Our entire food menu was also gluten free except for 2 out of 3 appetizers and the mac and cheese:
Pretzel bites with mustard (NOT gluten free)
Crab cakes (also not gluten free, but if your caterer is willing, they likely could make this gluten free)
Braised lamb shank on chickpea cake with yogurt sauce
Farmer’s Market Salad
Truffle Mushroom Soup (also vegan)
Beef tenderloin with lobster grits and arugula
Seared quail with apple gastrique
Brussels Sprouts with House made Bacon
Whole Roasted carrots with carrot top pesto
Garlic and Gruyere Mac and cheese (not gluten free, but our caterer had the option to make it so. It just wouldn’t have been nearly as good. We figured we had enough other food that it was ok).
Post # 9
Back story on the caterer: When I asked about gluten free options they basically wanted us to choose our entrees first and then let us know if they could make them gluten free or not. I said I would rather know what is gluten free before deciding on the food and they responded with the list of ingrediants (wheat, rye, etc) that are not gluten free. Like I’m supposed to go through the menu myself and figure it out?? —My Fiance and I have been pretty frustrated with them not being able to answer questions directly.
So I’m taking a break from contacting them before I loose it! lol Thank you all for the suggestions.

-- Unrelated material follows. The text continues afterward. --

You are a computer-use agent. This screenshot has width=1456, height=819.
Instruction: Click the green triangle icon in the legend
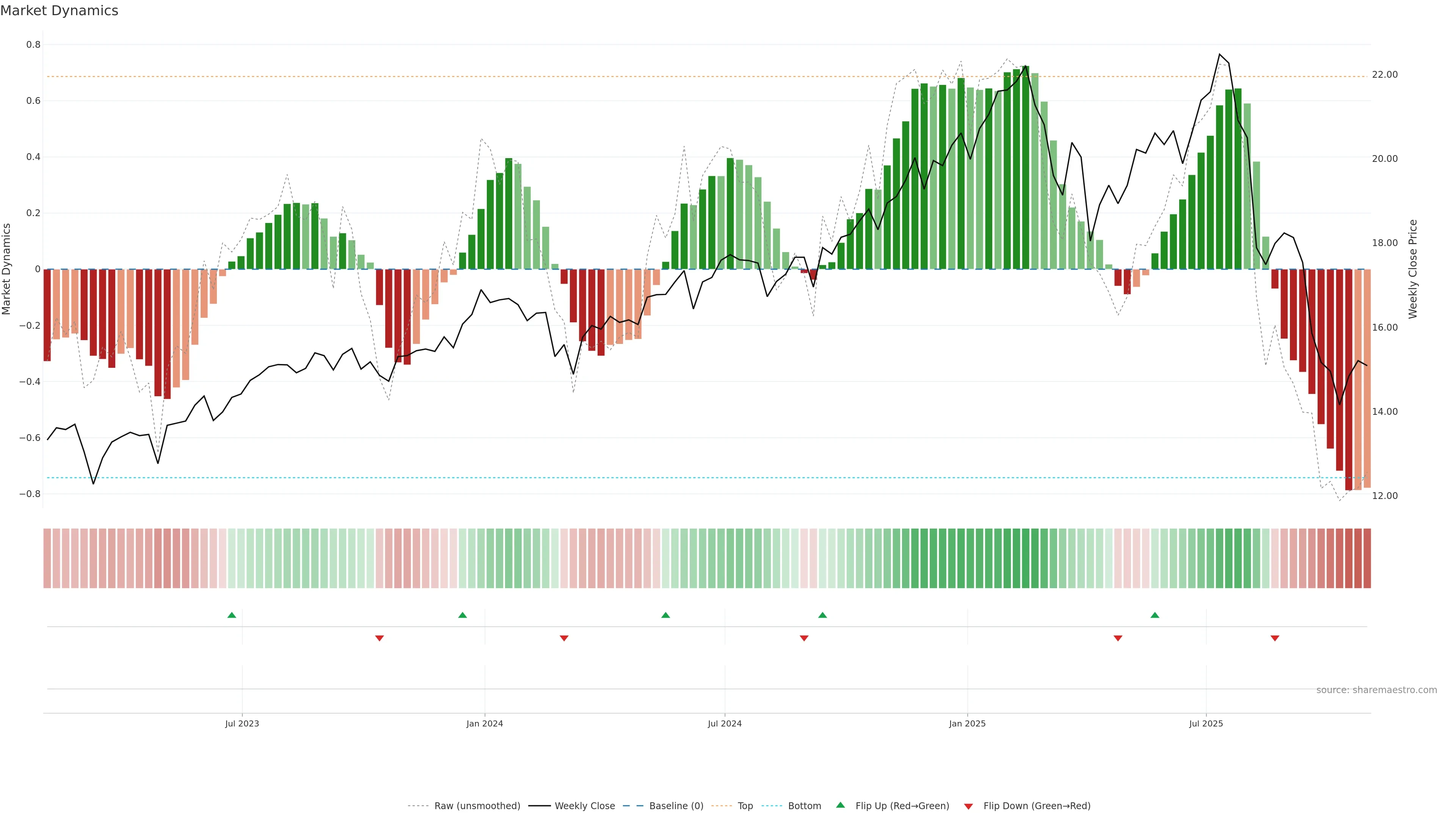tap(841, 805)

It’s nice to at least get an idea of what can be made gluten free.
Post # 10
cjm18 : Do you have a menu to choose from? I feel like this is how we went about it. I was sent a menu of alllllll of their options, and talked about things that sounded good to us. When I voiced my interest in one entree (the tenderloin), I’d mentioned potentially the duck and she said that was good and she recommended the quail too. Thats when she said she would make sure the entire menu except for the mac and cheese would be gluten free (and obviously the pretzel bites. I can’t remember if the crab cakes were gluten free or not). Then we had tastings to actually choose what we were going to serve.
It is a narrowing down process. I think what you should do is go through the menu and choose (A few) several options from the offered categories that you’d be interested in. From there, they will narrow down what can be made gluten free. And then have tastings of the actual items in question, prepared as they would be for the wedding (gluten free) and make your choices after tasting them. I think we ended up having 3 tastings. 2 big ones, and the third was to narrow down our soup choice. Highly recommend doing the tastings – we wanted soups prepared without a cream base, and were surprised with what we ended up liking (the truffle mushroom was phenomenal – Darling Husband HATES mushrooms but LOVED this soup. And the smoked parsnip was surprisingly a miss, as we usually love smoked everything).